[Collected data]
_ _ _

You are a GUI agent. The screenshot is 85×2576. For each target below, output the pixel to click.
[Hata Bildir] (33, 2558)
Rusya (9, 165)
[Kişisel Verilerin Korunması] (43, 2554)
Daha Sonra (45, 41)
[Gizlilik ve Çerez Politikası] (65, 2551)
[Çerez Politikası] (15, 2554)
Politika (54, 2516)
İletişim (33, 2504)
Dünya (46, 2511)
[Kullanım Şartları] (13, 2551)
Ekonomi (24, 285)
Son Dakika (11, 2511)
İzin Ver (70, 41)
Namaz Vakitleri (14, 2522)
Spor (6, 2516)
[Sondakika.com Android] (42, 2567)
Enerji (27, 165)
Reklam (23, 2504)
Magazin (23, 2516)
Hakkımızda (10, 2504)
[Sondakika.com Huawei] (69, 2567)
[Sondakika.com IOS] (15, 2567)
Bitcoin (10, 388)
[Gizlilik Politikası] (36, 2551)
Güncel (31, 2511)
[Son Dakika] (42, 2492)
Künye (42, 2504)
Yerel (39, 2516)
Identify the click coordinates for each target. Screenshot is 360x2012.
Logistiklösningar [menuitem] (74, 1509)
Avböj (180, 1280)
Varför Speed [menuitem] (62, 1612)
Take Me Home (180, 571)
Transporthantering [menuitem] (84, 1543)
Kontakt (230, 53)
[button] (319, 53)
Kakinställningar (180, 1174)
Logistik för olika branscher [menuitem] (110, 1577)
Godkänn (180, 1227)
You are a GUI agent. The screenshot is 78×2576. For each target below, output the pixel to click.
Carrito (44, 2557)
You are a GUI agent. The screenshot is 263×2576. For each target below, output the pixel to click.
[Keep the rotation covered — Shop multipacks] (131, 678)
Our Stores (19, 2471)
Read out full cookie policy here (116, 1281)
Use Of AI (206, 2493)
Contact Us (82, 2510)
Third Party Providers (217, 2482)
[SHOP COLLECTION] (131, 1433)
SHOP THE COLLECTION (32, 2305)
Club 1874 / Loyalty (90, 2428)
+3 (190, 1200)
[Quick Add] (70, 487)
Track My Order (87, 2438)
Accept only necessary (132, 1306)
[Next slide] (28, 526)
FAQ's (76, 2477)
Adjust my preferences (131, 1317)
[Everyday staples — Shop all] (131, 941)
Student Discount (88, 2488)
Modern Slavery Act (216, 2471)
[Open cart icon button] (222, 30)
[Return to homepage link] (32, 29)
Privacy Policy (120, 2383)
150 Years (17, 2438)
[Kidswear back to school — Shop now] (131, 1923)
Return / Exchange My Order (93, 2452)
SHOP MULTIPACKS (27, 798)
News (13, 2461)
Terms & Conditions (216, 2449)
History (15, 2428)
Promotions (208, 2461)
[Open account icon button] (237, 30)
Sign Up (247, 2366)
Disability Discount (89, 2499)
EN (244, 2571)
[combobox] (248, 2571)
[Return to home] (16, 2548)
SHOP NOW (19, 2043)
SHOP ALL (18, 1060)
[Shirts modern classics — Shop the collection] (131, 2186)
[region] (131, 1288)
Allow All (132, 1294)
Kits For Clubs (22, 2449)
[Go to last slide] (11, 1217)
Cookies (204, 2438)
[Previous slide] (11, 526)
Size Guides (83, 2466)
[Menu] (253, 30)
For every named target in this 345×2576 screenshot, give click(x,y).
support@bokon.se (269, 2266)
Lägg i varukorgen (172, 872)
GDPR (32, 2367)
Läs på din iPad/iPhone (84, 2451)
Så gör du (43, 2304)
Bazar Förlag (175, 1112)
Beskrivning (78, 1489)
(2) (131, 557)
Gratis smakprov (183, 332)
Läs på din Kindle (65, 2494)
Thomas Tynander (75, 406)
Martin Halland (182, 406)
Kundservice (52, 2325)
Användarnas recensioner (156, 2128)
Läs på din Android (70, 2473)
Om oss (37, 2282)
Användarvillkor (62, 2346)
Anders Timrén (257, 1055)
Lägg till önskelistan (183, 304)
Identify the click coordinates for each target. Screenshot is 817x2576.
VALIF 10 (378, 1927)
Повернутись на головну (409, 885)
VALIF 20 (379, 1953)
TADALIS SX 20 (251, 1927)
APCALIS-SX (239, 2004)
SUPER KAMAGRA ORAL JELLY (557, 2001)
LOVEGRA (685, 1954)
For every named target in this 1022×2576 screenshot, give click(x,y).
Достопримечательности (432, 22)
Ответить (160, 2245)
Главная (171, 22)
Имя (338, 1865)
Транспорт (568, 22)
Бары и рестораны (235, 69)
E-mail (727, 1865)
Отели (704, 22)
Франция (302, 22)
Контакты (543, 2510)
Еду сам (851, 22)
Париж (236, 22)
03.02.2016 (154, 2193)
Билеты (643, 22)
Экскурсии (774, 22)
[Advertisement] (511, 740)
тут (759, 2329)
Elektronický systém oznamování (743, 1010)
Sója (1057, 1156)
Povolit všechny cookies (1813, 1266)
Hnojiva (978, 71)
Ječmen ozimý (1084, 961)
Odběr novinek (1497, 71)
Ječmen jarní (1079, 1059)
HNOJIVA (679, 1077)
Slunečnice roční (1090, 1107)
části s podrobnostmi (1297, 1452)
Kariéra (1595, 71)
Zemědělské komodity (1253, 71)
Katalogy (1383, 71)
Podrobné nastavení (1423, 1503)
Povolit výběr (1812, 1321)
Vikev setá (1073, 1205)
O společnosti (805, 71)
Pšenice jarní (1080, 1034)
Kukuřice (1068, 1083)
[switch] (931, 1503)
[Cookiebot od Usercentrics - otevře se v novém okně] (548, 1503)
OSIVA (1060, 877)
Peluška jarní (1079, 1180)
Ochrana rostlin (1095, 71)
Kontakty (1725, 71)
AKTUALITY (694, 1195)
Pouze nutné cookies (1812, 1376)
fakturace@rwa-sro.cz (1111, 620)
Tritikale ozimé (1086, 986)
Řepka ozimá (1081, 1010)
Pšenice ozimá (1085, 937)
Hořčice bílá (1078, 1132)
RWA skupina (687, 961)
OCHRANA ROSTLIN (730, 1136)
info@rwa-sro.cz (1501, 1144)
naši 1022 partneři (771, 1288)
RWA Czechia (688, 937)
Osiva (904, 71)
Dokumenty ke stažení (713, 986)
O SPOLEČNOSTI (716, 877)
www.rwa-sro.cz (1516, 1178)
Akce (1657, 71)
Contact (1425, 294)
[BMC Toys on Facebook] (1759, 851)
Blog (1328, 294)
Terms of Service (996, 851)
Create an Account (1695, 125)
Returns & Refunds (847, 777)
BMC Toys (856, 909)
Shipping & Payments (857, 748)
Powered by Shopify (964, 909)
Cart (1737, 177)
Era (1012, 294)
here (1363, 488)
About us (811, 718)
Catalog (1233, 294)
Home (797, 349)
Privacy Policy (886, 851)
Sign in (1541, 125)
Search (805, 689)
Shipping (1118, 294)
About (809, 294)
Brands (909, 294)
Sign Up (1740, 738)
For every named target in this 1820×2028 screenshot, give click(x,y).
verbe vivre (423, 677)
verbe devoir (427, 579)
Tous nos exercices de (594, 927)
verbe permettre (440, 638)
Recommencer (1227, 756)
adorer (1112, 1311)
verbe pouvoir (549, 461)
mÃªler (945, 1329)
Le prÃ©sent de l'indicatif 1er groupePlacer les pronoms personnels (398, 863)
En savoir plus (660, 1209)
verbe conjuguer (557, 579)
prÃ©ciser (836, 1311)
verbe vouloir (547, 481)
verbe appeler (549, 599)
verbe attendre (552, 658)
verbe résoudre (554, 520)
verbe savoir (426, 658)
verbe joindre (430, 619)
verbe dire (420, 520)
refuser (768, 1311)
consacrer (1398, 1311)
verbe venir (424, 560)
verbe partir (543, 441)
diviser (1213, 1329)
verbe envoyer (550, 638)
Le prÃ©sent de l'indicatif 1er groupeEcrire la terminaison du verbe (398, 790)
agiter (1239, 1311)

_ _ _

Copy out only the lines of the records above from the one with "[Gizlilik ve Çerez Politikası] (65, 2551)" through the one with "Read out full cookie policy here (116, 1281)", exactly as they stand, both included.

__Exercise response__.
[Gizlilik ve Çerez Politikası] (65, 2551)
[Çerez Politikası] (15, 2554)
Politika (54, 2516)
İletişim (33, 2504)
Dünya (46, 2511)
[Kullanım Şartları] (13, 2551)
Ekonomi (24, 285)
Son Dakika (11, 2511)
İzin Ver (70, 41)
Namaz Vakitleri (14, 2522)
Spor (6, 2516)
[Sondakika.com Android] (42, 2567)
Enerji (27, 165)
Reklam (23, 2504)
Magazin (23, 2516)
Hakkımızda (10, 2504)
[Sondakika.com Huawei] (69, 2567)
[Sondakika.com IOS] (15, 2567)
Bitcoin (10, 388)
[Gizlilik Politikası] (36, 2551)
Güncel (31, 2511)
[Son Dakika] (42, 2492)
Künye (42, 2504)
Yerel (39, 2516)
Identify the click coordinates for each target. Screenshot is 360x2012.
Logistiklösningar [menuitem] (74, 1509)
Avböj (180, 1280)
Varför Speed [menuitem] (62, 1612)
Take Me Home (180, 571)
Transporthantering [menuitem] (84, 1543)
Kontakt (230, 53)
[button] (319, 53)
Kakinställningar (180, 1174)
Logistik för olika branscher [menuitem] (110, 1577)
Godkänn (180, 1227)
You are a GUI agent. The screenshot is 78×2576. For each target below, output the pixel to click.
Carrito (44, 2557)
You are a GUI agent. The screenshot is 263×2576. For each target below, output the pixel to click.
[Keep the rotation covered — Shop multipacks] (131, 678)
Our Stores (19, 2471)
Read out full cookie policy here (116, 1281)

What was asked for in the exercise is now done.